Input for this task →
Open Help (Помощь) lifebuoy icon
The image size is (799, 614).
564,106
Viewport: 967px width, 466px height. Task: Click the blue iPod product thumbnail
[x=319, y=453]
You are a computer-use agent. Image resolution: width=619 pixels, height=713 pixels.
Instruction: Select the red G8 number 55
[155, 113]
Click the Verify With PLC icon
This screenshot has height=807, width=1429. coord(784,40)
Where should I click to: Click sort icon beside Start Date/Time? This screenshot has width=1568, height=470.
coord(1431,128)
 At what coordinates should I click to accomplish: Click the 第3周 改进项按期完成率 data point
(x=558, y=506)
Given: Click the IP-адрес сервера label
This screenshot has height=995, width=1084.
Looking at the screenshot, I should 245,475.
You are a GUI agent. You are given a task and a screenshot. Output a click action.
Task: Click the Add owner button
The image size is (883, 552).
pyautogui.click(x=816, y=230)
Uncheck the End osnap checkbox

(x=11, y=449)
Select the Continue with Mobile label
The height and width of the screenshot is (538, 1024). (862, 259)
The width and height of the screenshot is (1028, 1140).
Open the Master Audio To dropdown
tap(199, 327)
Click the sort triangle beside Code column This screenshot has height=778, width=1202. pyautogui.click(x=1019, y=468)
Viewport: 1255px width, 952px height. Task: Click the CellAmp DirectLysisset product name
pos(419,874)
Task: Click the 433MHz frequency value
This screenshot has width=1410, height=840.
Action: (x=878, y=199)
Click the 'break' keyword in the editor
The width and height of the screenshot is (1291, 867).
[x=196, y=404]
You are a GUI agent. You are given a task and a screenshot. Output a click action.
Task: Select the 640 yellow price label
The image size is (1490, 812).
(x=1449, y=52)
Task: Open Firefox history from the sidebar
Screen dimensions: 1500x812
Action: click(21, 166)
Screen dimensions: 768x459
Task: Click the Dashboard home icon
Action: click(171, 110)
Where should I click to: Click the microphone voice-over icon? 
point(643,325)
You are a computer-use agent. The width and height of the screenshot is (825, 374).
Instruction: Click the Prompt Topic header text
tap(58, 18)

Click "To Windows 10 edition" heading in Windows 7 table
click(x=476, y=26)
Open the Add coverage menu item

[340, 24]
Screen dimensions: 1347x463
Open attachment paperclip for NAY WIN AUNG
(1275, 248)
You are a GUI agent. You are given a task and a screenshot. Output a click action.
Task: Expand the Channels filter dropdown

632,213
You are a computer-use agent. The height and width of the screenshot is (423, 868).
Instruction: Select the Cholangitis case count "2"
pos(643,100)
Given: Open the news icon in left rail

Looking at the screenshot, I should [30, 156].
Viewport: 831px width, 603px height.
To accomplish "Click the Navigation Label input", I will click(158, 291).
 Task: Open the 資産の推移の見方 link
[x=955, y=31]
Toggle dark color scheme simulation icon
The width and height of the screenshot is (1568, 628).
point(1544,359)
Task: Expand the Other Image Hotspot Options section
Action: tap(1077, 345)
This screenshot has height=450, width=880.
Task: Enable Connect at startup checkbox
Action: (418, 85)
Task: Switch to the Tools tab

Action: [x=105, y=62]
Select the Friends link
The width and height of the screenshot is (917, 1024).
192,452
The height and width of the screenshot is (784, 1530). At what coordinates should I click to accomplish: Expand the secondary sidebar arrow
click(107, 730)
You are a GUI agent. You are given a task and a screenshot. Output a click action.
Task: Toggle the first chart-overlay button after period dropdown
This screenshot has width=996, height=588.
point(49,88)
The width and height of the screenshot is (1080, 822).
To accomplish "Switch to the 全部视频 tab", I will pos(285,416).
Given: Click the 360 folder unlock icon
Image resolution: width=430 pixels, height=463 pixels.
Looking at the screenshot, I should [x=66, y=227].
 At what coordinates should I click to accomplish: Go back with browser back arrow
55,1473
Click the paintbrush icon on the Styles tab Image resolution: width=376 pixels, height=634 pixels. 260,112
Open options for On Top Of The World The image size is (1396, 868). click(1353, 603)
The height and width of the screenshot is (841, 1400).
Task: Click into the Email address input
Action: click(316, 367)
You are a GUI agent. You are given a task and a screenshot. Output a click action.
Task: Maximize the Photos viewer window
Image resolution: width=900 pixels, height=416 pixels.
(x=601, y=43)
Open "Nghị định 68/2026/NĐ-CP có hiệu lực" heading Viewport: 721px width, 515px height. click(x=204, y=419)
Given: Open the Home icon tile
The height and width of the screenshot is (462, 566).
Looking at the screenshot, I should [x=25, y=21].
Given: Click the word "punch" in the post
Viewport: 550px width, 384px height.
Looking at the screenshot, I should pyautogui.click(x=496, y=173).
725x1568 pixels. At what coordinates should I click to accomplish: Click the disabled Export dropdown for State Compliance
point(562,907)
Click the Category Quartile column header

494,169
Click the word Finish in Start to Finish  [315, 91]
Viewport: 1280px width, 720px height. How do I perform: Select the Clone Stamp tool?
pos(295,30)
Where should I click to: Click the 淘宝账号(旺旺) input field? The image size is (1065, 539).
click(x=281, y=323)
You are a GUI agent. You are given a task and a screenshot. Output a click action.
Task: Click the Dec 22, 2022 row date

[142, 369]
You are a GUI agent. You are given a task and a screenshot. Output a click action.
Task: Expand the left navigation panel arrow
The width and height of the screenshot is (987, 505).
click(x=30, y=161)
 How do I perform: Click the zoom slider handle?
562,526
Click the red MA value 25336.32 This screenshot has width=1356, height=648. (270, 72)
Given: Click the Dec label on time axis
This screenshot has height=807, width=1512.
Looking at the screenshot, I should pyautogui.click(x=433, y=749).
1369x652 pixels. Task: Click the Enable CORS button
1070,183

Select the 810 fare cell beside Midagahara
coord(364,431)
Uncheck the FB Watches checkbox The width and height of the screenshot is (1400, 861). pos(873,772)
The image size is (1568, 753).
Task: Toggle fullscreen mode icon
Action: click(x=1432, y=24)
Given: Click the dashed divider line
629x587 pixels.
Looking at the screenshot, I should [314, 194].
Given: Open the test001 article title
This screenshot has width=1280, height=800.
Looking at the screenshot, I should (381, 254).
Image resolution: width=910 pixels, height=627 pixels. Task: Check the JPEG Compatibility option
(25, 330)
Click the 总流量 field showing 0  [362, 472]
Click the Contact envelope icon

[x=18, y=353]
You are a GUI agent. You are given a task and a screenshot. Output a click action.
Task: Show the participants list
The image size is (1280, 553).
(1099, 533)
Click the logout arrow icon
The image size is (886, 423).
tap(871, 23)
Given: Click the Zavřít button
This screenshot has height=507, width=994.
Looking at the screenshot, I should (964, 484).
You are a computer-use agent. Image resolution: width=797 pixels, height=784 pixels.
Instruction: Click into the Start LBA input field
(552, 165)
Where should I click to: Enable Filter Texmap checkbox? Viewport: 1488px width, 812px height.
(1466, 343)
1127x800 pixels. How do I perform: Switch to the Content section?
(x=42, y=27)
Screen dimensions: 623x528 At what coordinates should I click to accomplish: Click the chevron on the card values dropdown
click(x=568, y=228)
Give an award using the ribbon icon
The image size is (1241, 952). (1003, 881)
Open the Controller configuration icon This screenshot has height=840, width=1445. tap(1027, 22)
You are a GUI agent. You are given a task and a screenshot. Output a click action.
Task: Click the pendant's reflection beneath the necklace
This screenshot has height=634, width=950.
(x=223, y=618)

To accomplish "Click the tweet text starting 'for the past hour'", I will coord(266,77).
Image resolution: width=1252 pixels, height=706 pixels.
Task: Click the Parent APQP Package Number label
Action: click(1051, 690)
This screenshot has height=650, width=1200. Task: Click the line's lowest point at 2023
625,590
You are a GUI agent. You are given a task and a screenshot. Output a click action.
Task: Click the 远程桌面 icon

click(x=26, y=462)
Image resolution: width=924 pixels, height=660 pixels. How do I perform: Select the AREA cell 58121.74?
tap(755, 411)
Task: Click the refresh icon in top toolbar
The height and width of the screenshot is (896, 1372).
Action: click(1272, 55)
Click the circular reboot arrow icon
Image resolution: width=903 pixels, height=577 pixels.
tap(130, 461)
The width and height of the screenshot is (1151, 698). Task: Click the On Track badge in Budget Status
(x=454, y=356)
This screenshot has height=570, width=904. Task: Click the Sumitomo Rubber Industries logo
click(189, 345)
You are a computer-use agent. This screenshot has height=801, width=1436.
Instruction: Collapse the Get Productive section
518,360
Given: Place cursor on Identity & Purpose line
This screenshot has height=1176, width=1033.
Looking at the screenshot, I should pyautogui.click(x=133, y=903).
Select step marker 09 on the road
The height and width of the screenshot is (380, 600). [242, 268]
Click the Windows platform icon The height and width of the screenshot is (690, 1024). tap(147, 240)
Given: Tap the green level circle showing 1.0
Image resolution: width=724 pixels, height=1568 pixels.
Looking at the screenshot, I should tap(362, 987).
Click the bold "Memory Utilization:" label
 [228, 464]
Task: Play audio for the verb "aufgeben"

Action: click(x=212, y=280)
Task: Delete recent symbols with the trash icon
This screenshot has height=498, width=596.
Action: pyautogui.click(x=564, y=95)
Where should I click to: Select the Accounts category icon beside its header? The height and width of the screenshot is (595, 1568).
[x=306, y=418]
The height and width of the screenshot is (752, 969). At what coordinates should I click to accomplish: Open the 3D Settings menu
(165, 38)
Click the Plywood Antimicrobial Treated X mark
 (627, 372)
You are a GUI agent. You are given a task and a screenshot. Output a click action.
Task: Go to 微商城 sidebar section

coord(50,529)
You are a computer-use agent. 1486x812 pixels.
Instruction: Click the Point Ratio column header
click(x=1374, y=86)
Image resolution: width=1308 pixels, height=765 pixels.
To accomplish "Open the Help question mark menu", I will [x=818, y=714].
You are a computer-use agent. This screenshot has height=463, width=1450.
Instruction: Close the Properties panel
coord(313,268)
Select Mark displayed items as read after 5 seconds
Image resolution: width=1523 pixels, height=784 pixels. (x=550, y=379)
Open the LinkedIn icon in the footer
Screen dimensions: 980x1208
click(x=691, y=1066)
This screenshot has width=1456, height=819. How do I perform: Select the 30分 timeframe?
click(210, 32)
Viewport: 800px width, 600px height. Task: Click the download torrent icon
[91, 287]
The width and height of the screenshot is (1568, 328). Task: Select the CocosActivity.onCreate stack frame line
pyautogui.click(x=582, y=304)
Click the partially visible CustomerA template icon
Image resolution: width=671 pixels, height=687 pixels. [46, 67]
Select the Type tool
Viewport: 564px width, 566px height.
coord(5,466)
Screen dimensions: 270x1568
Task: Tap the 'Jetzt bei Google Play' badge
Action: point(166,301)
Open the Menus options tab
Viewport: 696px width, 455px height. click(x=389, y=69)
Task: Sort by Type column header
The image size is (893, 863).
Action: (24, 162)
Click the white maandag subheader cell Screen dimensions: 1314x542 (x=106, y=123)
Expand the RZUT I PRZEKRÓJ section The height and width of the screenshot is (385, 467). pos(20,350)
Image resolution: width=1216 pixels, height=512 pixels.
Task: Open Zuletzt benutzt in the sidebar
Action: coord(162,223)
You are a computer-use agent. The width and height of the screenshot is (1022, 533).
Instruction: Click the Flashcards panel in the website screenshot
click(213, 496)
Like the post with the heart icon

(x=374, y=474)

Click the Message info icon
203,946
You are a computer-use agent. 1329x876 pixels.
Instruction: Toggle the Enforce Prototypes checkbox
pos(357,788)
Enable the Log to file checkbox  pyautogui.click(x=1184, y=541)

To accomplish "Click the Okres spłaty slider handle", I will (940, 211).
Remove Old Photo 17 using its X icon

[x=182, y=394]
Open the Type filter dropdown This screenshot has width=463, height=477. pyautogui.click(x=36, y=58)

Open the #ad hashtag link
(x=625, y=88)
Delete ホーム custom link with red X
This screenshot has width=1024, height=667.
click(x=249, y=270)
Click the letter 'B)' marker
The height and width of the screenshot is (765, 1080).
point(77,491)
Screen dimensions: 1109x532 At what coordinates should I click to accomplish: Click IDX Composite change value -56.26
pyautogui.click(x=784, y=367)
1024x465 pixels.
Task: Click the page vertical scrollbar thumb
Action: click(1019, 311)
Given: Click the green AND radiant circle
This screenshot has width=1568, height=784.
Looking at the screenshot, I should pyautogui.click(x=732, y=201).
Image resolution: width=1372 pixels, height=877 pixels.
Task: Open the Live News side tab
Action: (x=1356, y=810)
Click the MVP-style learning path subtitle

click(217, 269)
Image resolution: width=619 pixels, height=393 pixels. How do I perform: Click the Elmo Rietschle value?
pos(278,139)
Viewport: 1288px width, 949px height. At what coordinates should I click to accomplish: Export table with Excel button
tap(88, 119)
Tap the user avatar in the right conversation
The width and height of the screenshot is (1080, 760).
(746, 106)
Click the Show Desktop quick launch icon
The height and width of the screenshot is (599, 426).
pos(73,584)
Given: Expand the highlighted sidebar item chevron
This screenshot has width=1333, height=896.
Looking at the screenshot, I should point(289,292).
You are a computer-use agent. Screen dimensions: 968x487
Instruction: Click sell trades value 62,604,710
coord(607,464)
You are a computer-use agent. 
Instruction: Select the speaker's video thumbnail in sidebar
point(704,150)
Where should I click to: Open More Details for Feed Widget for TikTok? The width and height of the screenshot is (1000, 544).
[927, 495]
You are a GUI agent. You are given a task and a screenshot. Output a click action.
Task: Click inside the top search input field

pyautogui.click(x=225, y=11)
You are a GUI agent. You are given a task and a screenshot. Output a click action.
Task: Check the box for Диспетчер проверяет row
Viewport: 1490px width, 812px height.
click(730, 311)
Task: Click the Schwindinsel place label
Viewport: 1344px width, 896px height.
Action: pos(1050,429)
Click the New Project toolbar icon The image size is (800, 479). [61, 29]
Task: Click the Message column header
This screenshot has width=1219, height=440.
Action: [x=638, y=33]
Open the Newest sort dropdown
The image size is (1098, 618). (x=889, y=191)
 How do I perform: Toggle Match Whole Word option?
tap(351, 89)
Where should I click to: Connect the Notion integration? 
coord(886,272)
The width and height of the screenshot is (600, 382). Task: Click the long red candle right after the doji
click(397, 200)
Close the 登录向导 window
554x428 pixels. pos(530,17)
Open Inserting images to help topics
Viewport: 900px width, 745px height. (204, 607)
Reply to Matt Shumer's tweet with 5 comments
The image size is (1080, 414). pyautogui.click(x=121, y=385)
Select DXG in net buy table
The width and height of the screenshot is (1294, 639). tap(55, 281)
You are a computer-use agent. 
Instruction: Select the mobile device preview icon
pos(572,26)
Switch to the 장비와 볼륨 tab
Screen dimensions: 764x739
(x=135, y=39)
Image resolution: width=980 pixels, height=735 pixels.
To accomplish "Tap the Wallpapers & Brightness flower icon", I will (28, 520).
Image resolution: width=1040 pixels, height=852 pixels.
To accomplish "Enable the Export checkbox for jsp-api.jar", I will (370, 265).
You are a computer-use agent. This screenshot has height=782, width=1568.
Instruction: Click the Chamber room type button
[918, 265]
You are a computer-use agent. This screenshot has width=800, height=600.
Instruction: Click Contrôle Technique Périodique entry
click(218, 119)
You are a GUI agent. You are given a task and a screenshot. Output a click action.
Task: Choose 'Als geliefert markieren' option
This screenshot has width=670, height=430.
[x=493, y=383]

Task instructions →
A bare number is the expected answer: the tally of lines in the records above holding "showing".

Response to the exercise →
2